Below are the records. Retype exactly the lines between the lines holding "Task: Click the" and "The image size is (1274, 641).", inclusive.

▶ MATERIAL FOR THE TASK:
####################

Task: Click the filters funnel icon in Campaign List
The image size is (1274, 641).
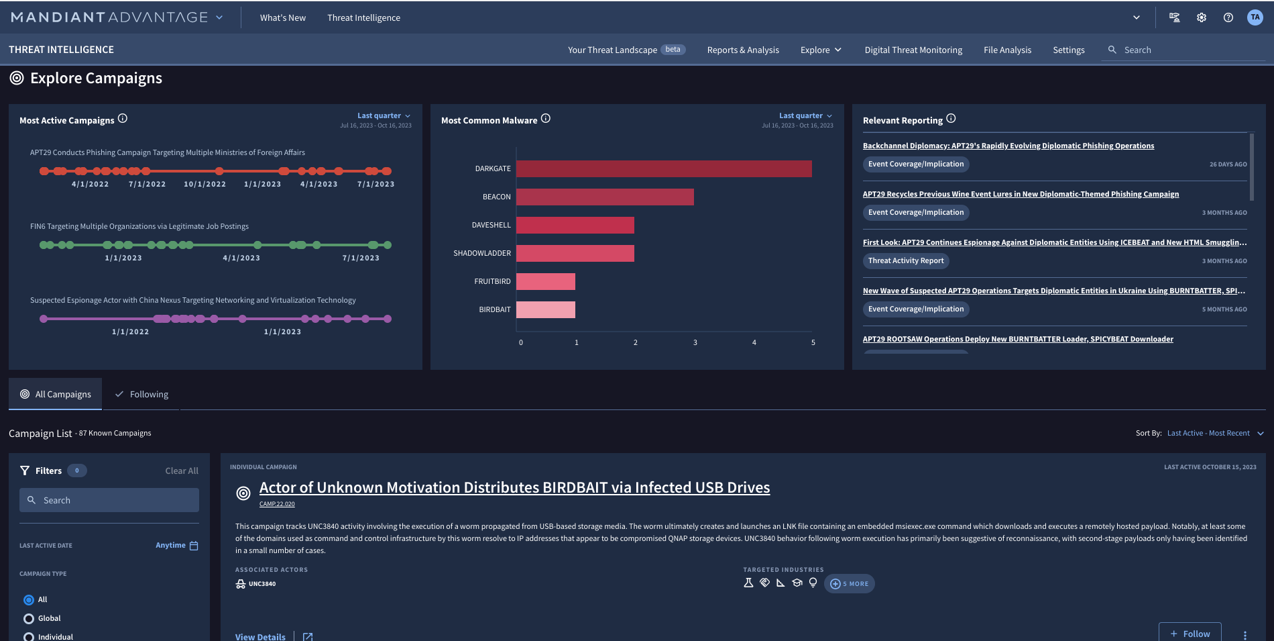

####################

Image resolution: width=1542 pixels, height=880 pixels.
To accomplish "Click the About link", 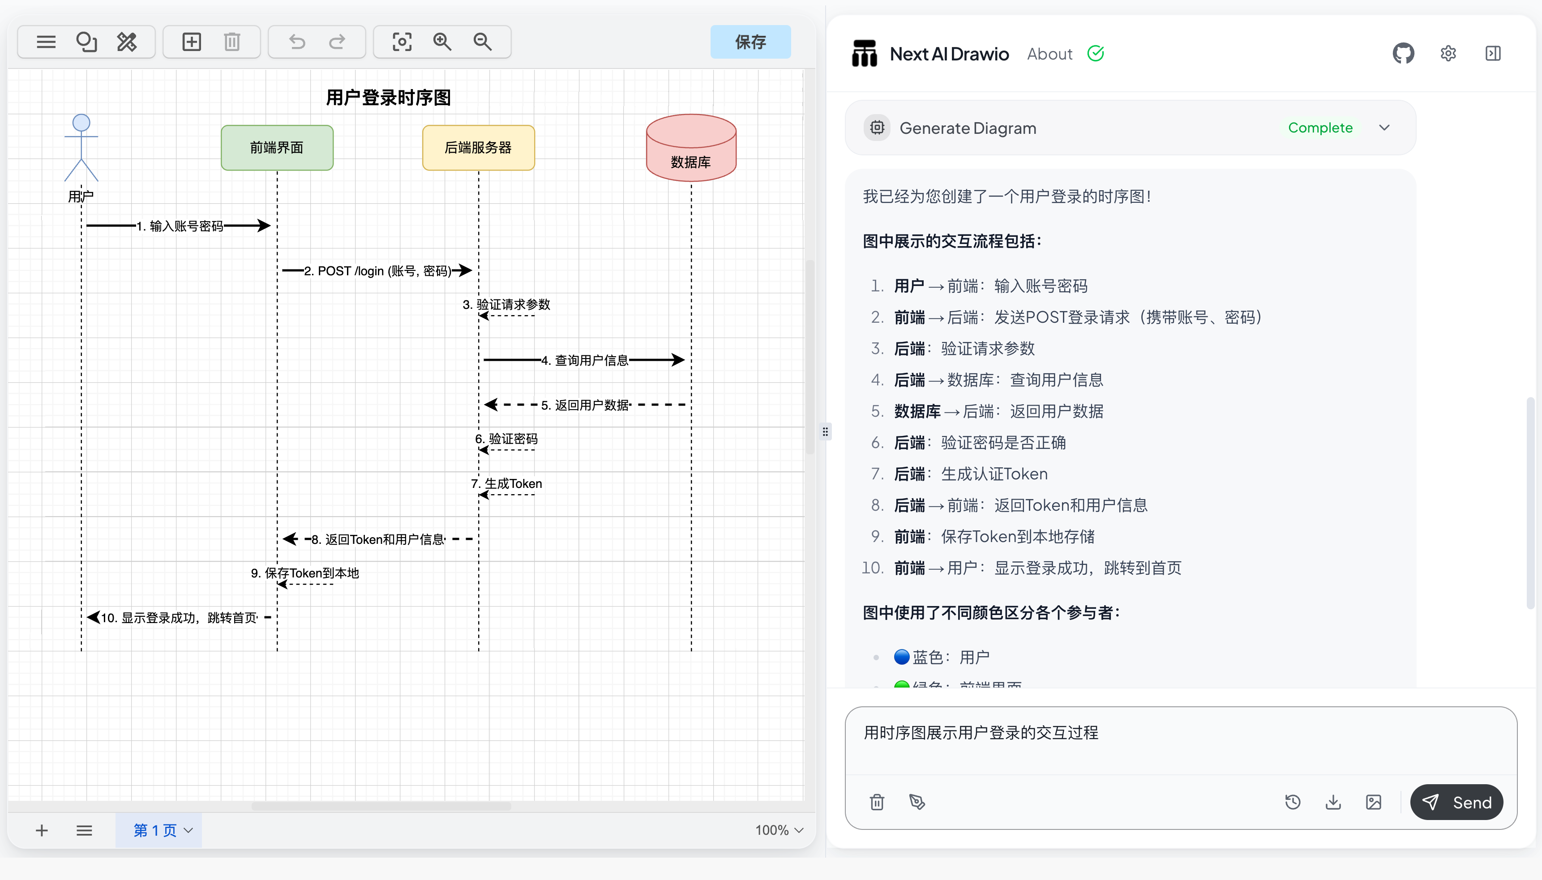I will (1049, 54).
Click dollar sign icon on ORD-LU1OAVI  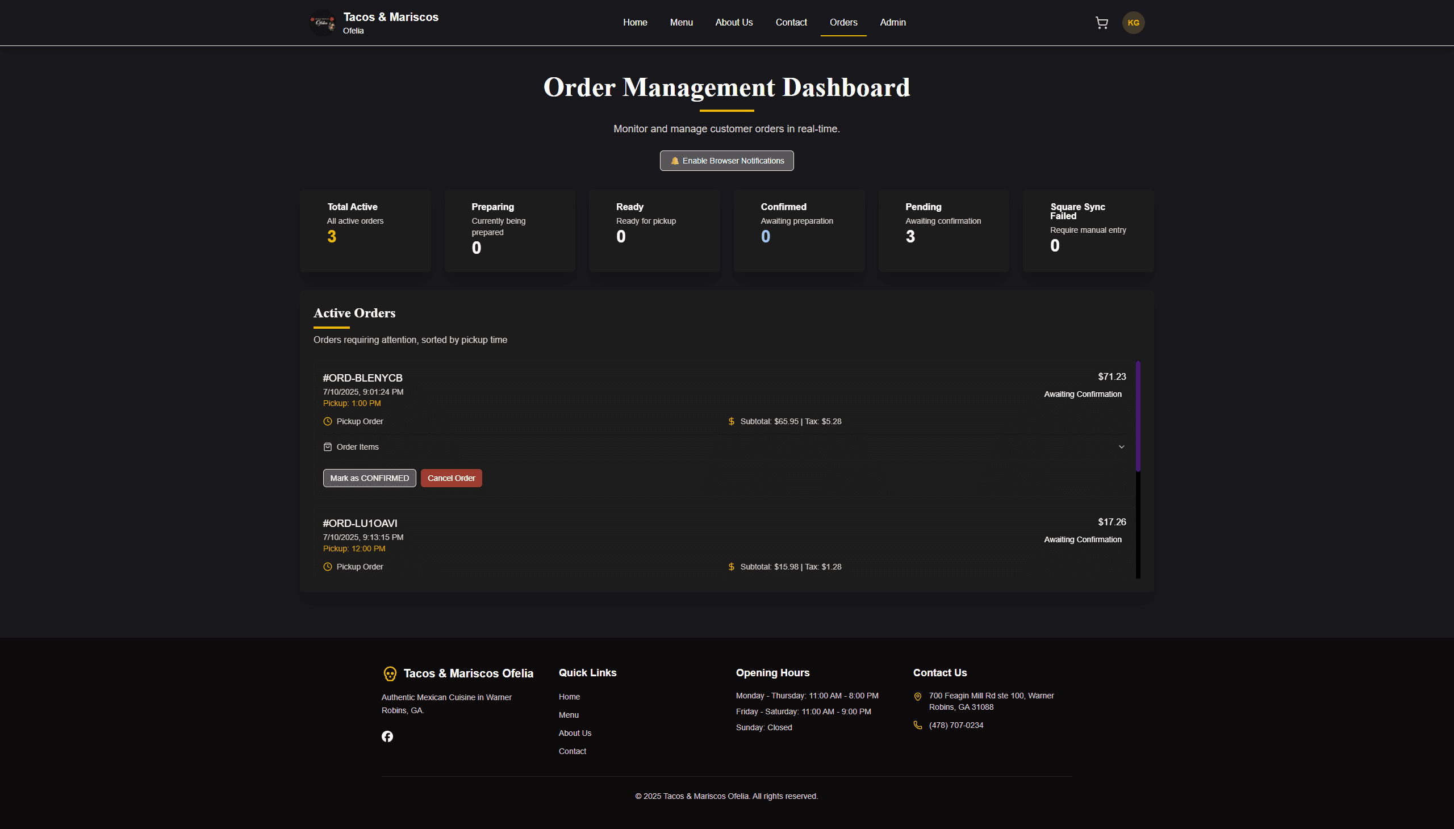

####################

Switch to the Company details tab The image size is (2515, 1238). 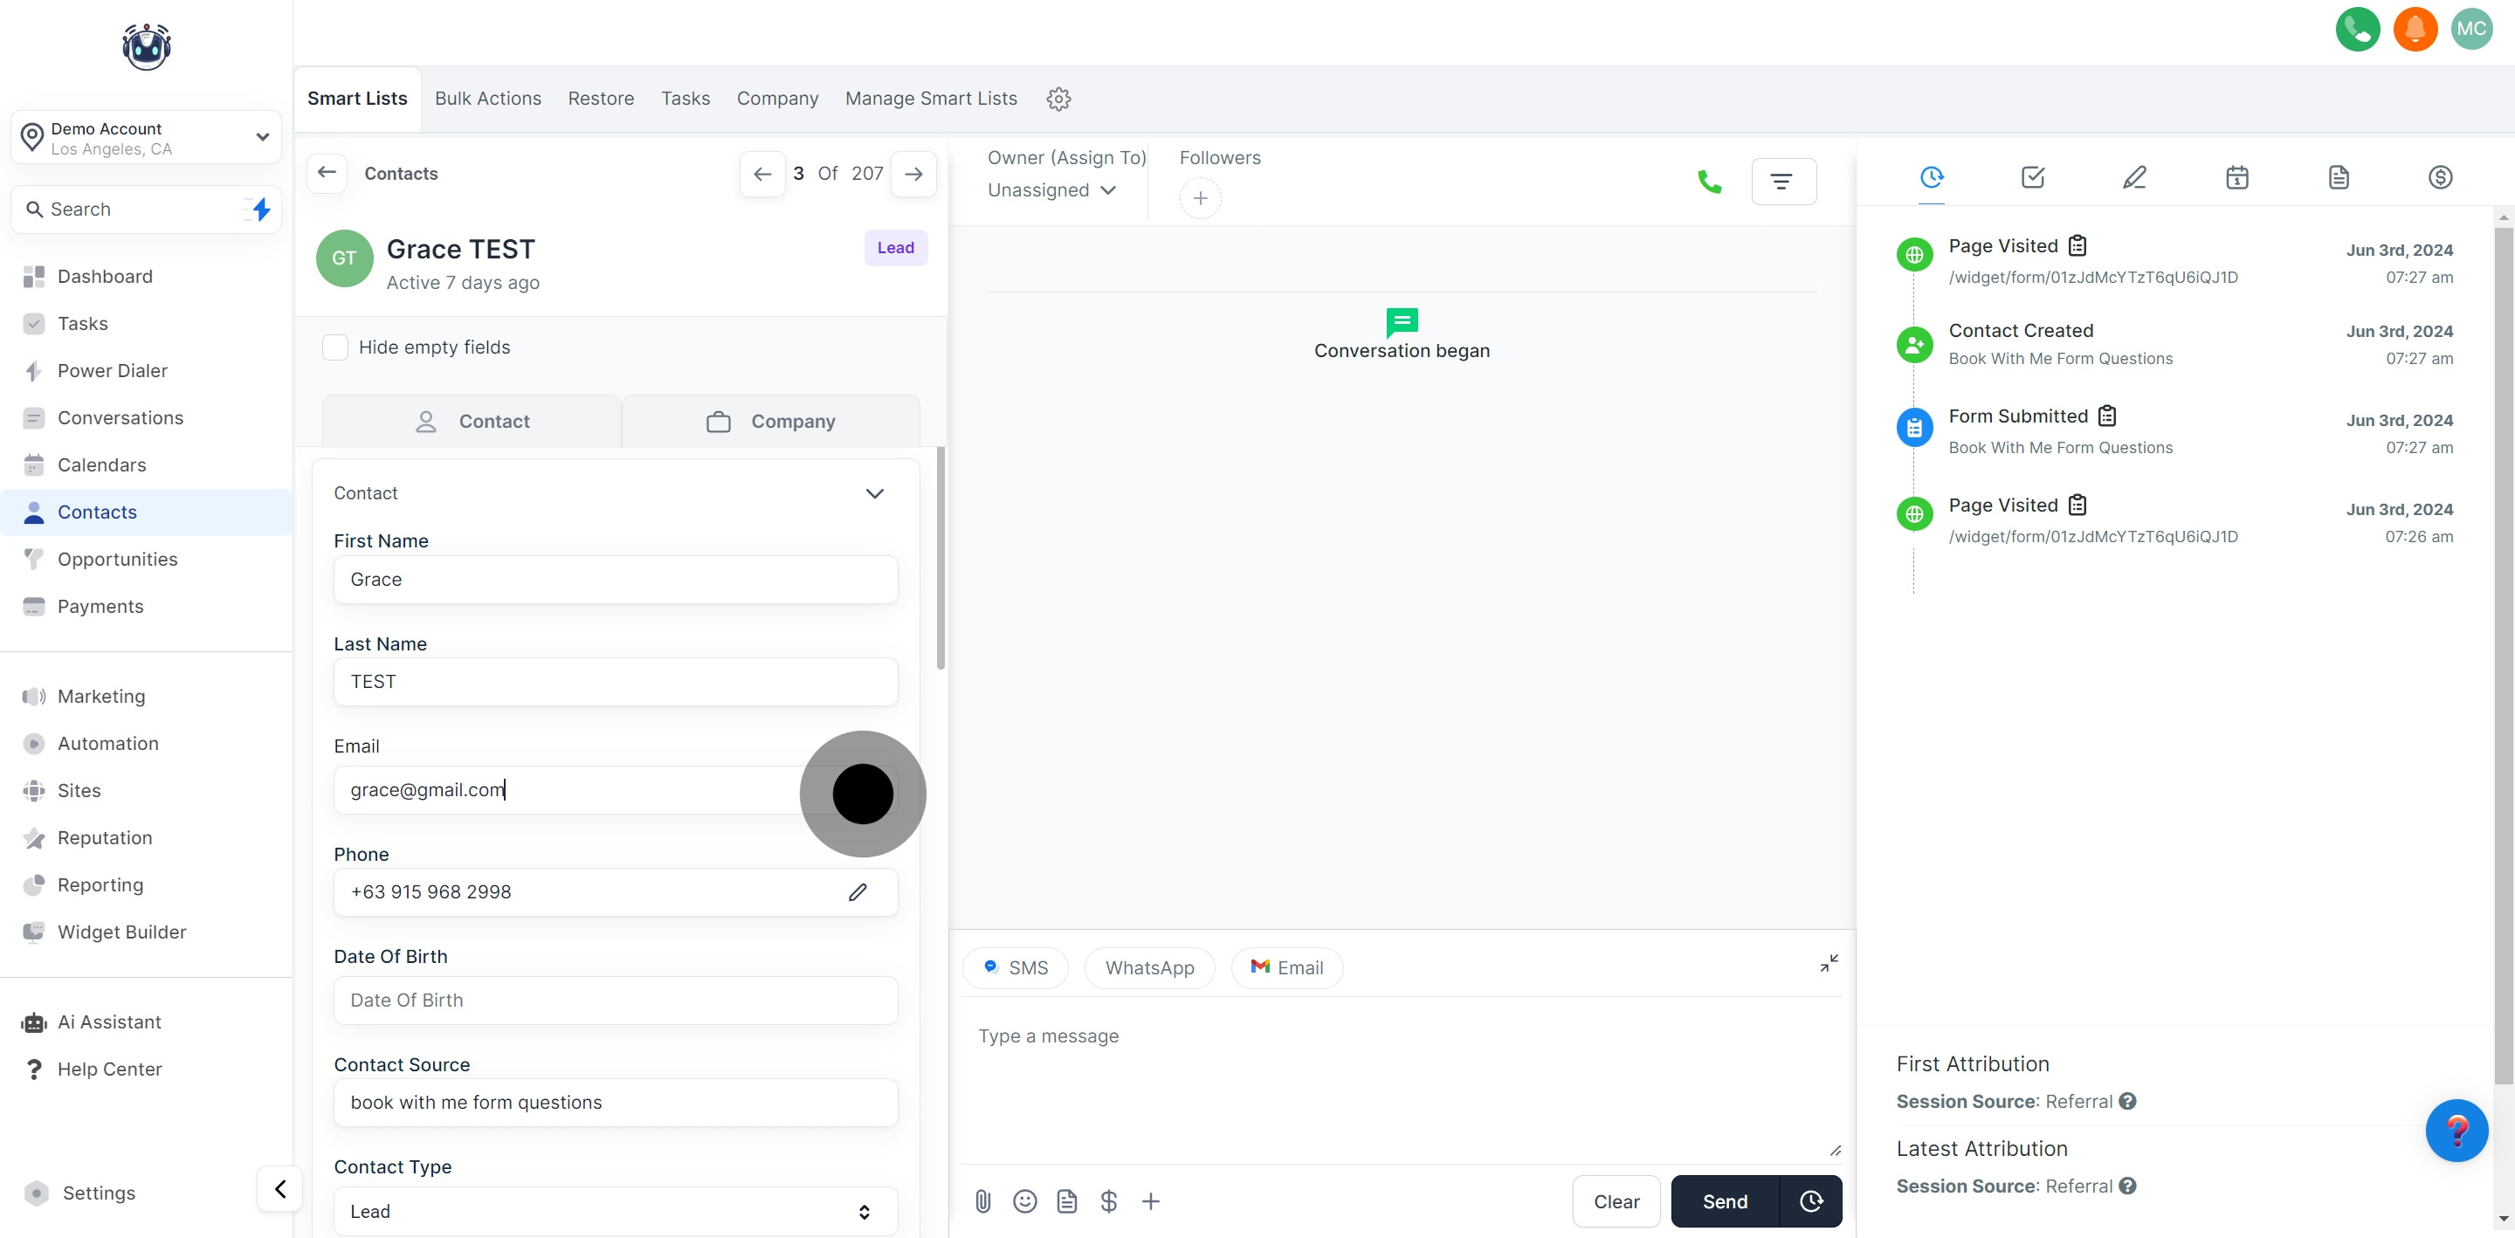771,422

####################

▶ RESULT:
Task: Click the filters funnel icon in Campaign List
The image size is (1274, 641).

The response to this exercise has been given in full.